We present the case of a patient in whom NT2 and POTS developed after a viral illness, likely because of immune-mediated lesions in the thalamus and amygdala. Although there are several reports of NT1 secondary to discrete central nervous system lesions, to our knowledge this represents one of few reported cases of NT2 due to this etiology. Most reports of secondary NT1 and excessive daytime sleepiness involve lesions in the hypothalamus, although bilateral thalamic lesions have also been described. Scammel and colleagues published the case of a patient in whom NT1 developed after a large postoperative stroke that involved the bilateral thalamus and amygdala; however, the hypothalamus and areas of the basal forebrain and rostral midbrain were also involved.2 Watson and colleagues described a case of a neurocysticercosis leading to NT2, but this lesion was located in the hypothalamus.3 Guilleminault and colleagues have reported on the “pseudo-hypersomnia” of patients with bilateral paramedian thalamic lesions,4 in which patients demonstrated reduced sleep onset latency during MSLT, but did not develop REM intrusion or sleep onset rapid eye movement periods, as our patient did. Bassetti and colleagues similarly described a series of patients with paramedian thalamic strokes and hypersomnia; however, those patients with unilateral lesions had mild hypersomnia that resolved by 8 months.5 There are no reports of unilateral thalamic lesions associated with secondary narcolepsy that we are aware of. Our patient's lesion was located in the lateral and posterior-dorsal thalamus, an area that contains the intralaminar nucleus, which projects to arousal centers including the reticular activating system, hypothalamus, and basal forebrain.6
Our patient's other lesion was located in the amygdala, an area that is particularly dense in hypocretin fibers and receptors.
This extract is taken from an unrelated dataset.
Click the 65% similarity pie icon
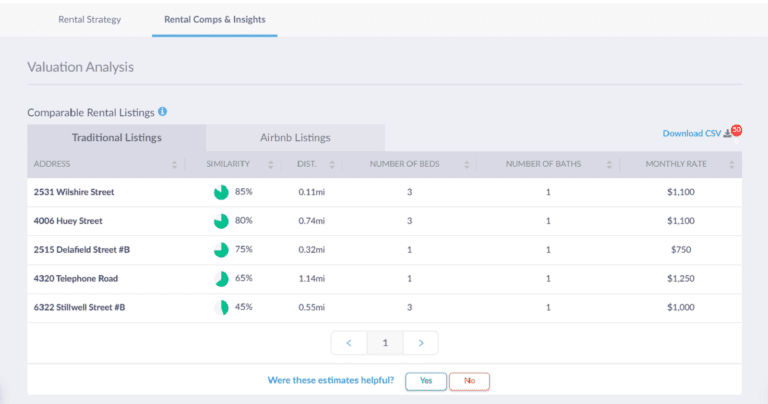Image resolution: width=768 pixels, height=404 pixels. click(x=221, y=279)
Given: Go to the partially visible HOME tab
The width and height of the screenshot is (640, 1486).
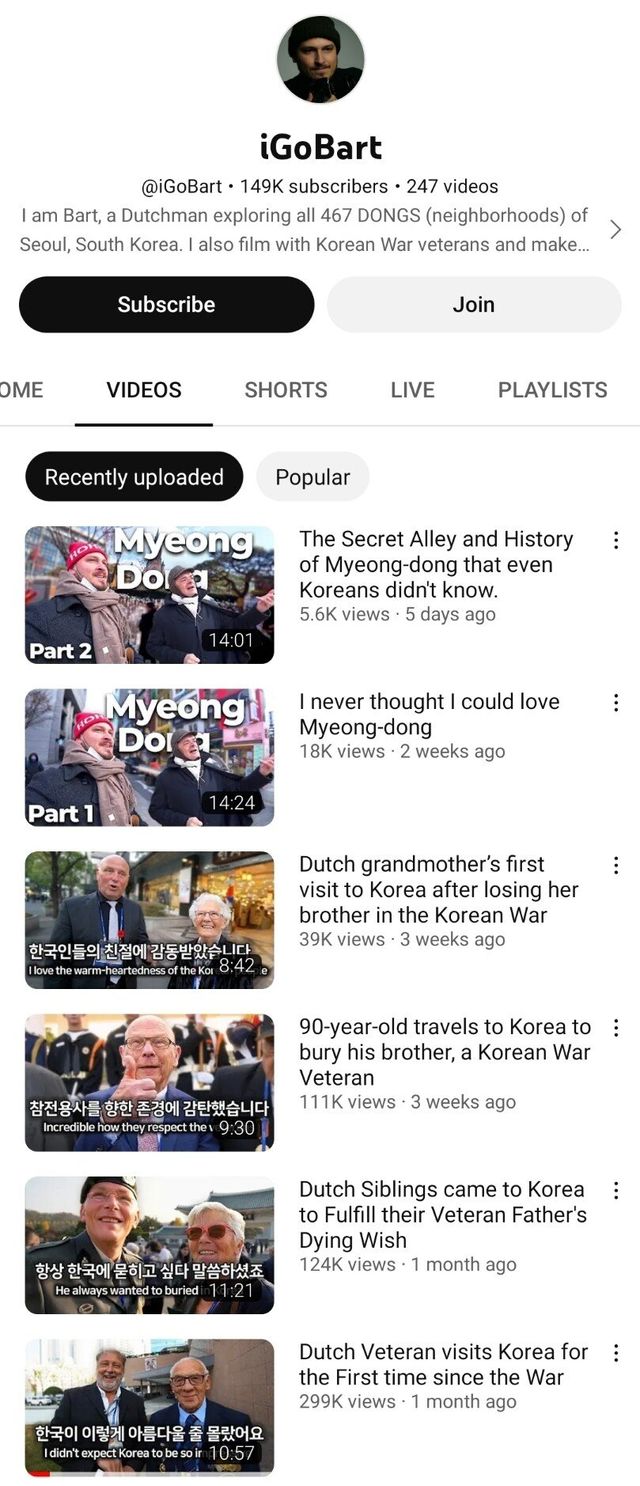Looking at the screenshot, I should (21, 390).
There are reciprocal connections between the amygdala and brainstem areas involved in the regulation of REM sleep, such as the pedunculopontine tegmentum and laterodorsal tegmental nuclei; lesions in this region have been noted to impair arousal.7 Bilateral amygdala lesions in primates result in more consolidated sleep, greater sleep efficiency, increased total sleep, and increased REM density.8 In addition, and of particular interest in our case, the amygdala contains nuclei that project to autonomic centers in the hypothalamus and brainstem that regulate physiological responses to fear, stress, and emotion. Autonomic impairment has been described in narcolepsy, and hypocretin pathways project to areas in the brainstem and spinal cord that regulate sympathetic tone, including the rostral medulla, solitary nucleus, and sympathetic preganglionic neurons.9 Researchers have demonstrated that microinjection of hypocretin into these areas in mice can depolarize some of these synapses and result in tachycardia or hypertension.10
The pathogenesis of narcolepsy in our patient did not involve measurable hypocretin deficiency. In addition, although the imaging studies may lack sensitivity, no hypothalamic lesions were found. Although it is a possibility that the patient's MSLT findings were due to a rebound effect after discontinuing her stimulant and antidepressant medications, we think this is less likely given the fact that these medications were stopped 1 week prior to testing. In addition, the doses of these medications remained stable before and after her URI symptoms, whereas her hypersomnia began distinctly 5 days after URI symptoms and persisted without improvement. Given prior publications supporting the role of the amygdala and thalamus in the regulation of sleep and autonomic tone, we propose that our patient's lesions resulted in her unique presentation of hypersomnia and autonomic impairment.
All authors have seen and approved this manuscript. The authors report no conflicts of interest.